The gp120 Envelope Glycoprotein of HIV-1 Triggers Macropinocytosis in Primary CD4+ T Cells to Promote HIV-1 Infection

Macropinocytosis is a large-scale, actin-driven, fluid-phase form of endocytosis that can be exploited by HIV-1 for entry into primary CD4+ T cells. Herein, we show that HIV-1 actively induces macropinocytosis in resting and activated primary CD4+ T cells. HIV-1-induced T cell macropinocytosis is triggered by the interaction of soluble gp120 Env with cell surface CD4, is clathrin-independent and actin-dependent, and does not require CXCR4 or any other known HIV-1 coreceptors. Notably, Env-induced macropinocytosis requires calcium-independent phospholipase A2 (iPLA2) activity, identifying a role for a lipid-signaling axis downstream of Env–CD4 engagement. Across a gp120 panel, multiple HIV-1 clade B gp120 Envs can induce CD4+ T cell macropinocytosis.

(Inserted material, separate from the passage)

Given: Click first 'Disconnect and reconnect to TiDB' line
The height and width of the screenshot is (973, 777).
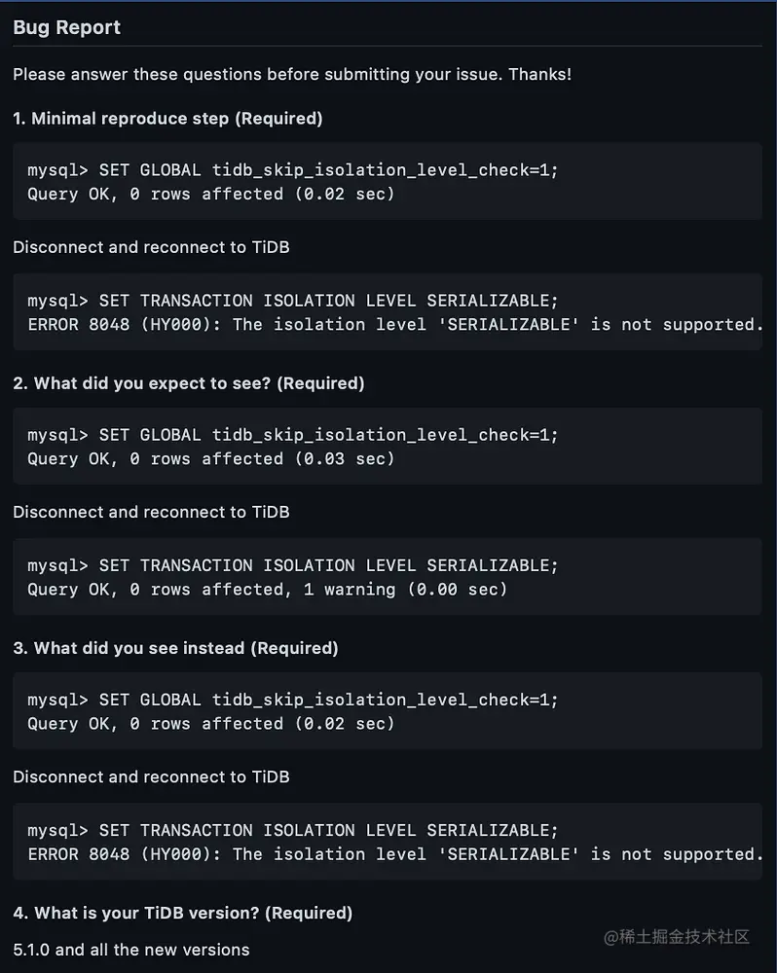Looking at the screenshot, I should point(151,247).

However, the magnitude of macropinocytosis does not correlate with CD4-binding strength alone and instead aligns with Env-driven changes in CD4 epitope exposure in CD4 domains distal to the Env-binding domain. Importantly, inhibitors of Env-induced macropinocytosis block HIV-1 infection of resting CD4+ T cells. Therefore, Env-induced macropinocytosis is a functionally important mechanism that promotes HIV-1 infection of this cell type.